** Dataset follows **
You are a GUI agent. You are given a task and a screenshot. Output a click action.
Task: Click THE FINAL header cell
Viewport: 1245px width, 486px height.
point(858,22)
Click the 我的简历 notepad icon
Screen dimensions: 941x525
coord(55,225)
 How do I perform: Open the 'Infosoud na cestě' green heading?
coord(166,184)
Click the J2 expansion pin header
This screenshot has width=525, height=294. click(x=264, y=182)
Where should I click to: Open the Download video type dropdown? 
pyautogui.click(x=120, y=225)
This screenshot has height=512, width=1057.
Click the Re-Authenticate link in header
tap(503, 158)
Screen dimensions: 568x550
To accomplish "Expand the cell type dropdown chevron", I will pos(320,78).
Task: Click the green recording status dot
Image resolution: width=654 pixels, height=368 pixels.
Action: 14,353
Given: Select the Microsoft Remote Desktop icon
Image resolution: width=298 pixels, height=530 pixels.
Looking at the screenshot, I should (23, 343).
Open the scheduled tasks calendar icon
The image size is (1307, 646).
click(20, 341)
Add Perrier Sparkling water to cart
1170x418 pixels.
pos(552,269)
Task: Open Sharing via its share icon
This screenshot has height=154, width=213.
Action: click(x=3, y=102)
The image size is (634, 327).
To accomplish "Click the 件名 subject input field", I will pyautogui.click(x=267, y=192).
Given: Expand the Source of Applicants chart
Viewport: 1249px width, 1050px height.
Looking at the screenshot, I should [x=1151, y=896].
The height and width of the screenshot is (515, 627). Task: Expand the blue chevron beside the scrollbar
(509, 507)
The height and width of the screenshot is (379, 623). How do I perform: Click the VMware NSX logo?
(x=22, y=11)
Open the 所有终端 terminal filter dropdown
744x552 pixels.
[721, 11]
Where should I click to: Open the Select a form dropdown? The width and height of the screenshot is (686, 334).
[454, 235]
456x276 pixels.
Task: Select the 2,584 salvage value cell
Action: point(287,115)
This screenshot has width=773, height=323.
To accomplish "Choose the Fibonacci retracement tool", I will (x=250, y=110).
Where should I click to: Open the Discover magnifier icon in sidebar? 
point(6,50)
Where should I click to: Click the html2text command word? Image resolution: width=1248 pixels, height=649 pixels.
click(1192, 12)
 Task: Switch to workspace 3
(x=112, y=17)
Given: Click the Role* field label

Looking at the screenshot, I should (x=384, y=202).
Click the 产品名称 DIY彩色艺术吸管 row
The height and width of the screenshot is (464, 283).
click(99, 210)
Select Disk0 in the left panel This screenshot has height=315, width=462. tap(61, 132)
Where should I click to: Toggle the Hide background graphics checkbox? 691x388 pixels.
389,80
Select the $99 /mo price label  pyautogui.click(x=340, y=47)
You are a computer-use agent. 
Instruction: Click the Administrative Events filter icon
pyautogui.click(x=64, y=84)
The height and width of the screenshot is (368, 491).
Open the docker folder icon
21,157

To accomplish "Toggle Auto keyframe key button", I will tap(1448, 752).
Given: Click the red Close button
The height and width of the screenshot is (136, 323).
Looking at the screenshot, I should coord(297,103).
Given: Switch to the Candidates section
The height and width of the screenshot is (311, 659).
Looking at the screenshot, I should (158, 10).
** End of Dataset **
What needs to be done: Each record above must be given again exactly as written.

Solution for this exercise:
You are a GUI agent. You are given a task and a screenshot. Output a click action.
Task: Click THE FINAL header cell
Viewport: 1245px width, 486px height.
point(858,22)
Click the 我的简历 notepad icon
Screen dimensions: 941x525
coord(55,225)
 How do I perform: Open the 'Infosoud na cestě' green heading?
coord(166,184)
Click the J2 expansion pin header
This screenshot has width=525, height=294. click(x=264, y=182)
Where should I click to: Open the Download video type dropdown? 
pyautogui.click(x=120, y=225)
This screenshot has height=512, width=1057.
Click the Re-Authenticate link in header
tap(503, 158)
Screen dimensions: 568x550
To accomplish "Expand the cell type dropdown chevron", I will pos(320,78).
Task: Click the green recording status dot
Image resolution: width=654 pixels, height=368 pixels.
Action: 14,353
Given: Select the Microsoft Remote Desktop icon
Image resolution: width=298 pixels, height=530 pixels.
Looking at the screenshot, I should (23, 343).
Open the scheduled tasks calendar icon
The image size is (1307, 646).
click(20, 341)
Add Perrier Sparkling water to cart
1170x418 pixels.
pos(552,269)
Task: Open Sharing via its share icon
This screenshot has height=154, width=213.
Action: click(x=3, y=102)
The image size is (634, 327).
To accomplish "Click the 件名 subject input field", I will pyautogui.click(x=267, y=192).
Given: Expand the Source of Applicants chart
Viewport: 1249px width, 1050px height.
Looking at the screenshot, I should [x=1151, y=896].
The height and width of the screenshot is (515, 627). Task: Expand the blue chevron beside the scrollbar
(509, 507)
The height and width of the screenshot is (379, 623). How do I perform: Click the VMware NSX logo?
(x=22, y=11)
Open the 所有终端 terminal filter dropdown
744x552 pixels.
[721, 11]
Where should I click to: Open the Select a form dropdown? The width and height of the screenshot is (686, 334).
[454, 235]
456x276 pixels.
Task: Select the 2,584 salvage value cell
Action: point(287,115)
This screenshot has width=773, height=323.
To accomplish "Choose the Fibonacci retracement tool", I will (x=250, y=110).
Where should I click to: Open the Discover magnifier icon in sidebar? 
point(6,50)
Where should I click to: Click the html2text command word? Image resolution: width=1248 pixels, height=649 pixels.
click(1192, 12)
 Task: Switch to workspace 3
(x=112, y=17)
Given: Click the Role* field label

Looking at the screenshot, I should (x=384, y=202).
Click the 产品名称 DIY彩色艺术吸管 row
The height and width of the screenshot is (464, 283).
click(99, 210)
Select Disk0 in the left panel This screenshot has height=315, width=462. tap(61, 132)
Where should I click to: Toggle the Hide background graphics checkbox? 691x388 pixels.
389,80
Select the $99 /mo price label  pyautogui.click(x=340, y=47)
You are a computer-use agent. 
Instruction: Click the Administrative Events filter icon
pyautogui.click(x=64, y=84)
The height and width of the screenshot is (368, 491).
Open the docker folder icon
21,157

To accomplish "Toggle Auto keyframe key button", I will tap(1448, 752).
Given: Click the red Close button
The height and width of the screenshot is (136, 323).
Looking at the screenshot, I should coord(297,103).
Given: Switch to the Candidates section
The height and width of the screenshot is (311, 659).
Looking at the screenshot, I should (158, 10).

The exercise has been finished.